> **Provided text**:
- Cast
- Based on: As If
- Developed by: Jonathan Collier
- Starring: Tracie Thoms; Derek Hughes; Adrienne Wilkinson; Robin Dunne; Emily Corrie; Chris Engen;
- Country of origin: United States
- Original language: English
- No. of seasons: 1
- No. of episodes: 7 (5 unaired)

Production
- Executive producers: Jonathan Collier Brian Eastman Julian Murphy
- Running time: 30 minutes (with commercials)
- Production companies: Carnival Films; Columbia TriStar Domestic Television;

Original release
- Network: UPN
- Release: March 5 – March 12, 2002

Related
- As If (British TV series)

= As If (American TV series) =

As If is an American sitcom that was adapted from the British television series of the same name which aired on UPN from March 5 to March 12, 2002. It served as a midseason replacement for Roswell and aired on Tuesdays on UPN after Buffy the Vampire Slayer. The cast included Emily Corrie, who portrayed Sooz in the original British version.

> **Given material**:
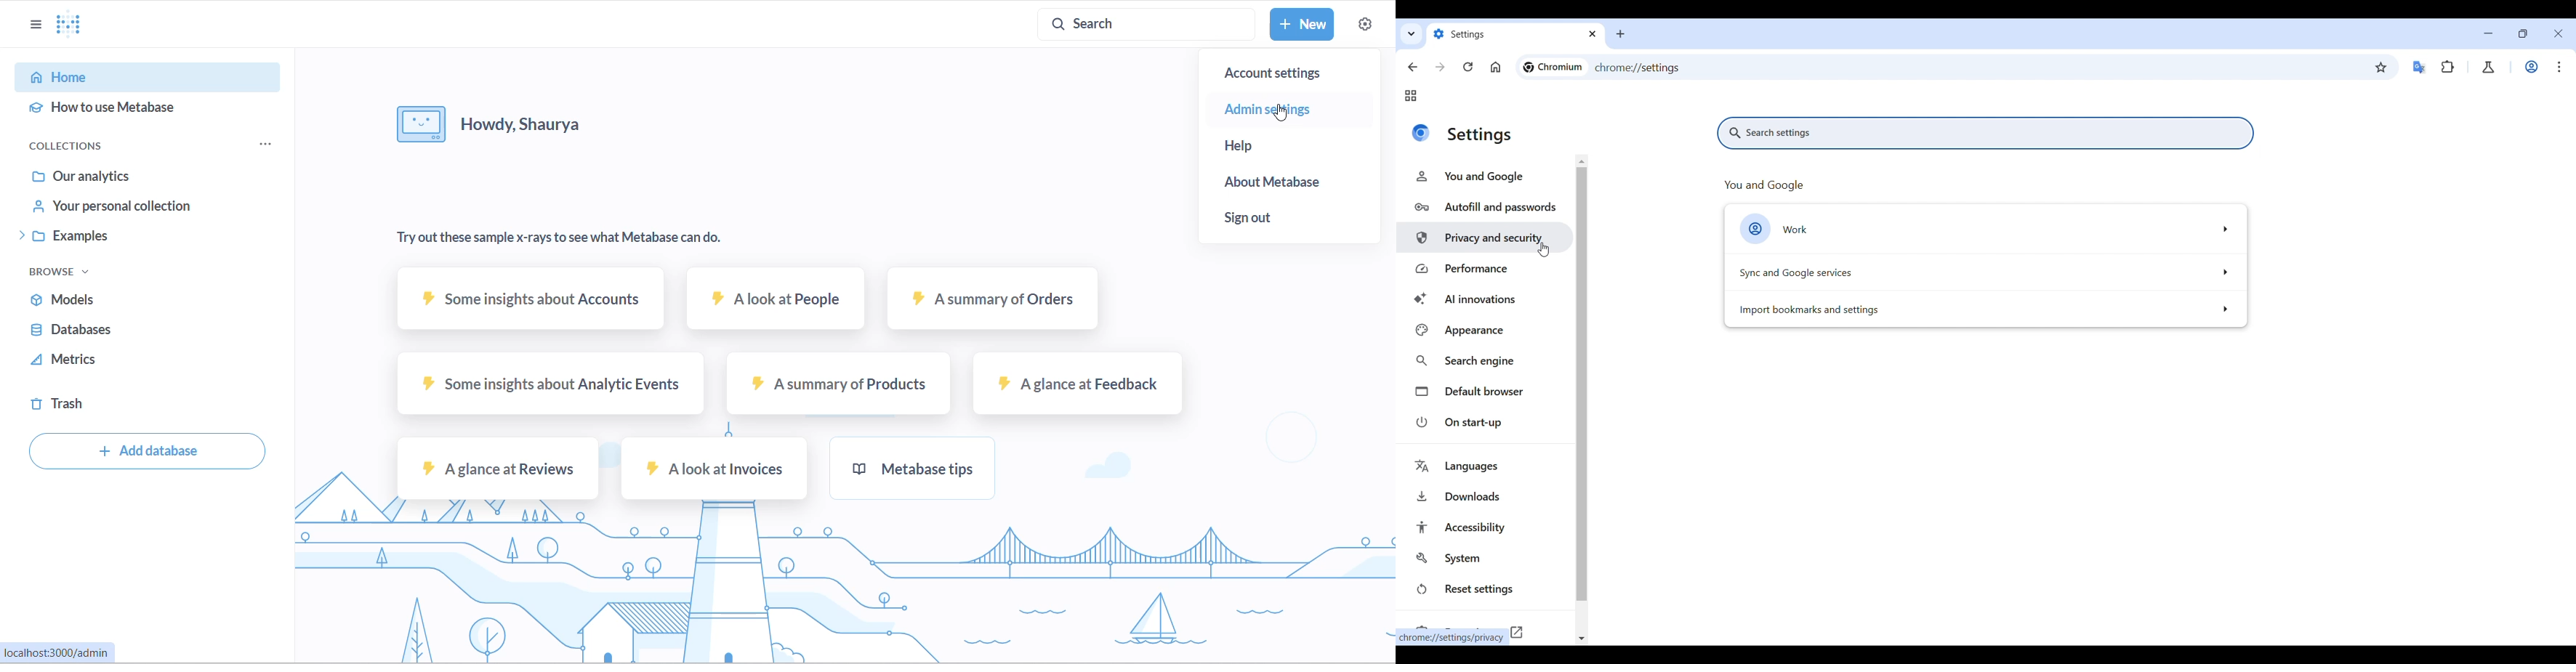 The width and height of the screenshot is (2576, 672). What do you see at coordinates (1076, 384) in the screenshot?
I see `A glance at feedback sample` at bounding box center [1076, 384].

> **To-do list**:
- a) From the As If television series text, list every actor named after "Starring".
- b) Reproduce word for word the part of the As If television series text that opens with the words containing "Original release" and closes with "original British version.".

> **Outputs by task**:
- a) Tracie Thoms, Derek Hughes, Adrienne Wilkinson, Robin Dunne, Emily Corrie, Chris Engen

- b)
Original release
- Network: UPN
- Release: March 5 – March 12, 2002

Related
- As If (British TV series)

= As If (American TV series) =

As If is an American sitcom that was adapted from the British television series of the same name which aired on UPN from March 5 to March 12, 2002. It served as a midseason replacement for Roswell and aired on Tuesdays on UPN after Buffy the Vampire Slayer. The cast included Emily Corrie, who portrayed Sooz in the original British version.